Your goal » Please repeat exactly the lines below from the one containing "Given: Click description" down to the one containing "Click the red", both included, and nothing else.

Extracted information »
'''
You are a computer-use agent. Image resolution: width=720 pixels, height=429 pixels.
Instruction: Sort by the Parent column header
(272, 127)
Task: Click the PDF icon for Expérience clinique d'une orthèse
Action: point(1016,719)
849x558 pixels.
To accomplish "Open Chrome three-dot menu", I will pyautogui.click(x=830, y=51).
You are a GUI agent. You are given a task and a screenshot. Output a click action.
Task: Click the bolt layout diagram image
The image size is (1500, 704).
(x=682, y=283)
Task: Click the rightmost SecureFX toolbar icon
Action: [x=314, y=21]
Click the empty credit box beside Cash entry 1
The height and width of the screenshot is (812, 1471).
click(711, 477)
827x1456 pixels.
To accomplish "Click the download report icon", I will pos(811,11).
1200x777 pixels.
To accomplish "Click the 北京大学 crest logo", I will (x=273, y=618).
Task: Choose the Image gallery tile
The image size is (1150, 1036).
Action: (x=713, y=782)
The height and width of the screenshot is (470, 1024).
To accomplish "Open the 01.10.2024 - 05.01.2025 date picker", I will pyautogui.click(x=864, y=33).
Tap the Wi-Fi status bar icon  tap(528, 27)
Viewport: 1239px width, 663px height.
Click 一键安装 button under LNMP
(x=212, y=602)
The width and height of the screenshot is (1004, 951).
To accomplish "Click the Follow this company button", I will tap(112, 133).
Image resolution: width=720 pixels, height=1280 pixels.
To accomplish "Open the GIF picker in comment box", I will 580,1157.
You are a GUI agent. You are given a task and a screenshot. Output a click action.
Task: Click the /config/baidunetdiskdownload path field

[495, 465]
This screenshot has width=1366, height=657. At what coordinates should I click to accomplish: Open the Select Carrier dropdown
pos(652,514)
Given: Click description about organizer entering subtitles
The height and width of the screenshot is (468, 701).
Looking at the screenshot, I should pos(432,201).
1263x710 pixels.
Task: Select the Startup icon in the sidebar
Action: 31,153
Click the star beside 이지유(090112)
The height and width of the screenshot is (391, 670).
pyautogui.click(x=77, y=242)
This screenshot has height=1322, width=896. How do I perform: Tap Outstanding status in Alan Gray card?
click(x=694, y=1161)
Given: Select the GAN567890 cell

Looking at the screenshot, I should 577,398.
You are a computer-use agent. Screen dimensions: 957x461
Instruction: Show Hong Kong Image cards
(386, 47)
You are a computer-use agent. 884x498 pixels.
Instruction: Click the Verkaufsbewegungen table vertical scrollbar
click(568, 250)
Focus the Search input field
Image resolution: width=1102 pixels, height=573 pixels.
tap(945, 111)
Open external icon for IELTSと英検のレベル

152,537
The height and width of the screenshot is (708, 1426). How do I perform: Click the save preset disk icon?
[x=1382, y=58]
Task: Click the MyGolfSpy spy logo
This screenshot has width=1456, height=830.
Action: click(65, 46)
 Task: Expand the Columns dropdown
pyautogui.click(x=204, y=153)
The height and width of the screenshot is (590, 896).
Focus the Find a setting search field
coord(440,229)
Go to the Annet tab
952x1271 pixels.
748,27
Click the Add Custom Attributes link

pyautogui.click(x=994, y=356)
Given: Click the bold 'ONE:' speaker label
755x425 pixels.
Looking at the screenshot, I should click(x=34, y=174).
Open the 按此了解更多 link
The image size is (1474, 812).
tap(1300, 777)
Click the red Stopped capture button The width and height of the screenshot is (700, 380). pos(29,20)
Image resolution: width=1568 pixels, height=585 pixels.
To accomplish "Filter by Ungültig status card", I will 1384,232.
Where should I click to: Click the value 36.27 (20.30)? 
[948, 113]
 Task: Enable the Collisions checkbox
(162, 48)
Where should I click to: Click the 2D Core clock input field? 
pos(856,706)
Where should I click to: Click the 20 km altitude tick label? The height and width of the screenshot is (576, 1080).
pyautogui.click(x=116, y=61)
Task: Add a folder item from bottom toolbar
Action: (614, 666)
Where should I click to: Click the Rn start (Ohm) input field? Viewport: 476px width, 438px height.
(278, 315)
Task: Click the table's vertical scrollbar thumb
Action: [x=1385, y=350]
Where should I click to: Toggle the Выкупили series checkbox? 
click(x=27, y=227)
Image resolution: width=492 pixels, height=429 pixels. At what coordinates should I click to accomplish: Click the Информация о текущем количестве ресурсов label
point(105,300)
'''
Exercise solution »
Given: Click description about organizer entering subtitles
The height and width of the screenshot is (468, 701).
Looking at the screenshot, I should pos(432,201).
1263x710 pixels.
Task: Select the Startup icon in the sidebar
Action: 31,153
Click the star beside 이지유(090112)
The height and width of the screenshot is (391, 670).
pyautogui.click(x=77, y=242)
This screenshot has height=1322, width=896. How do I perform: Tap Outstanding status in Alan Gray card?
click(x=694, y=1161)
Given: Select the GAN567890 cell

Looking at the screenshot, I should 577,398.
You are a computer-use agent. Screen dimensions: 957x461
Instruction: Show Hong Kong Image cards
(386, 47)
You are a computer-use agent. 884x498 pixels.
Instruction: Click the Verkaufsbewegungen table vertical scrollbar
click(568, 250)
Focus the Search input field
Image resolution: width=1102 pixels, height=573 pixels.
tap(945, 111)
Open external icon for IELTSと英検のレベル

152,537
The height and width of the screenshot is (708, 1426). How do I perform: Click the save preset disk icon?
[x=1382, y=58]
Task: Click the MyGolfSpy spy logo
This screenshot has width=1456, height=830.
Action: click(65, 46)
 Task: Expand the Columns dropdown
pyautogui.click(x=204, y=153)
The height and width of the screenshot is (590, 896).
Focus the Find a setting search field
coord(440,229)
Go to the Annet tab
952x1271 pixels.
748,27
Click the Add Custom Attributes link

pyautogui.click(x=994, y=356)
Given: Click the bold 'ONE:' speaker label
755x425 pixels.
Looking at the screenshot, I should click(x=34, y=174).
Open the 按此了解更多 link
The image size is (1474, 812).
tap(1300, 777)
Click the red Stopped capture button The width and height of the screenshot is (700, 380). pos(29,20)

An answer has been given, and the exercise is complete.